Russ Salakhutdinov

Multimodal AI Agents 

In recent years, the rise of Large Language Models (LLMs) with advanced general capabilities has accelerated progress toward building language-guided agents capable of performing complex, multi-step tasks, much like human assistants. Developing agents that can perceive, plan, and act autonomously has long been a central goal of artificial intelligence research.

In this talk I will introduce Multimodal AI agents capable of planning, reasoning, and executing actions on the web, that can not only comprehend textual information but also effectively navigate and interact with visual settings. I will present VisualWebArena, a novel framework for evaluating multimodal autonomous language agents, along with an inference-time search algorithm that enables explicit exploration and multi-step planning in interactive web environments. Next, I will demonstrate how an automated data pipeline can facilitate Internet-scale web-agent training by generating web navigation tasks across 150,000 live websites, deploying LLM agents, and assessing their performance.

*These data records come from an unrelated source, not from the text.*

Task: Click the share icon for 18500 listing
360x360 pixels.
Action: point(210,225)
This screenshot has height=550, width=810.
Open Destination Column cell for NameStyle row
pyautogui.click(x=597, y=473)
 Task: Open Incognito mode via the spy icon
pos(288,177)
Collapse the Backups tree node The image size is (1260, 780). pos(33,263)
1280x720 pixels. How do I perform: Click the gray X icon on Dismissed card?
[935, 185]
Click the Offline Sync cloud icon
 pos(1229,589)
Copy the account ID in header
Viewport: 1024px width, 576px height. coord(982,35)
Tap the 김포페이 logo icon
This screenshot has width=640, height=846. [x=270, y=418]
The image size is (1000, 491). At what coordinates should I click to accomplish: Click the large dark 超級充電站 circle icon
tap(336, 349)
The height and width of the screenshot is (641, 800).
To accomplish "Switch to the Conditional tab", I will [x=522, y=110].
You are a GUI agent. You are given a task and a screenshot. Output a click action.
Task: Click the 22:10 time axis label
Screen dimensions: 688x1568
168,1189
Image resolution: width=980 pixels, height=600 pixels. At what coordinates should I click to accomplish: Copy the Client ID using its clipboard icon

Finally, I will discuss some insights for developing more capable autonomous agents in both digital and physical environments.

Bio:

Russ Salakhutdinov earned his PhD in Computer Science from the University of Toronto under the supervision of Nobel Laureate Geoffrey Hinton. After completing a postdoctoral fellowship at MIT, he joined the University of Toronto before moving to Carnegie Mellon University. He also served as Director of AI Research at Apple and is currently the VP of Research at Meta. Russ's research focuses on deep learning, machine learning, and generative AI. He is an action editor for the Journal of Machine Learning Research and has served on the senior program committees of top-tier conferences, including NeurIPS, ICLR, and ICML. He was the program co-chair for ICML 2019 and the general chair for ICML 2024. He has published over 250 research papers and his work has received over 200,000 citations according to Google Scholar. He is an Alfred P. Sloan Research Fellow, Microsoft Research Faculty Fellow, a recipient of the Early Researcher Award, Google Faculty Award, and Nvidia's Pioneers of AI award.